Une histoire de recommencement
Sous Hamed Bakayoko, Abobo avait fait sa mue, dégagé ses voies, la casse, la devanture et les alentours de la mairie en cassant tout à la gare, épicentre du désordre. Abobo était devenu ‘’Zo’’. Cette belle initiale du ‘’Golden Boy’’ n’a duré que le temps de son passage à la tête de la commune. On se souviendra qu’après sa mort, la commune est redevenue ce qu’elle était. Désordonné, abusé par les chauffeurs indisciplinés et les commerçants sauvages qui ont réapparu, occupant illégalement le domaine public et les trottoirs. Mme Kandia Camara après avoir pris ses marques, recruté 300 policiers municipaux a décidé de s’atteler à assainir sa commune. Or, ce genre d’opération d’éclats a déjà montré ses limites. « Nous sommes fatigués de telles opérations qui ne dure que le temps d’une publicité. Après chaque opération, les vendeurs reviennent de plus belle », peste M. Soumahoro qui estime qu’il faut un suivi de cette opération. « Cette fois-ci, on ne se laissera plus faire, nos policiers municipaux vont veiller au grain et gare à la personne qui va revenir occuper ces lieux déguerpis », lance un agent de la mairie, confiant.

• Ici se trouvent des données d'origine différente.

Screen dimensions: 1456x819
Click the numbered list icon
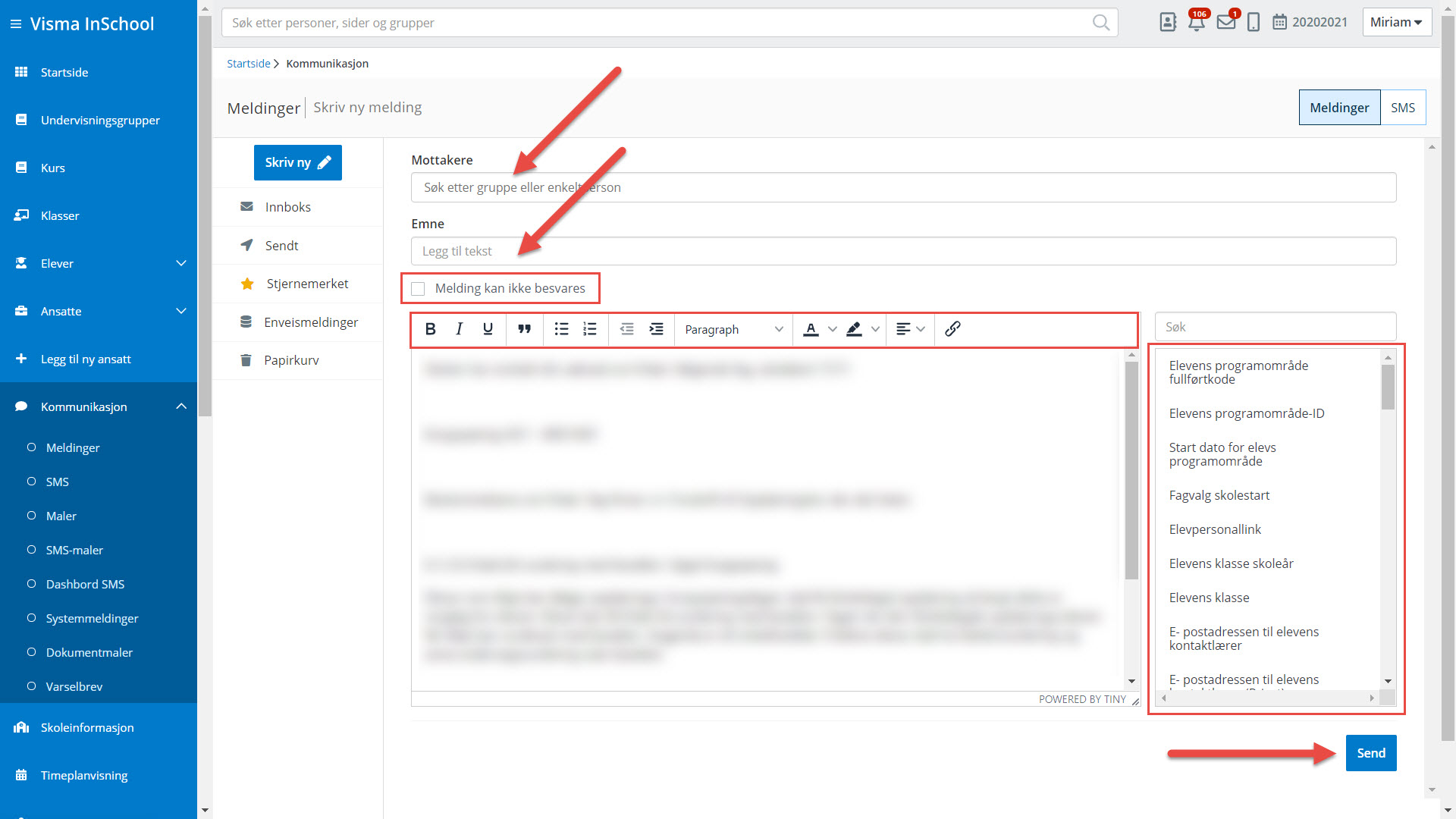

Une solution durable pour tous…
« En réalité, si ce phénomène dure c’est parce qu’une solution durable pour satisfaire tous les acteurs n’est pas encore trouvée », indique M. Zaté Jules, sociologue. Pour lui, les autorités municipales devraient mettre en place des mesures comme diminuer le prix des places sur les marchés, plafonner la caution des magasins à des prix acceptables, amoindrir les taxes sur le marché… Ces solutions selon M. Zaté, permettront aux vendeurs de quitter les voies et trottoirs et de se ré-confiner dans les marchés. Mieux, les autorités municipales devraient veiller au suivi de cette opération en déployant en permanence les agents municipaux pour garantir cette mesure. Les populations également devraient comprendre que les trottoirs ni les voies ne sont des lieux de commerce. Elles devront éviter d’installer le désordre dans cette commune dont la maire a indiqué récemment, qu’elle compte rafler le prix de la commune la plus propre l’année prochaine.
Si chacun joue sa partition, la commune redeviendra attractive, mieux sécurisée et les voies plus aérées et libres à une circulation fluide à l’image de la commune de Koumassi du maire Cissé Bacongo la nouvelle fierté de la Côte d’Ivoire.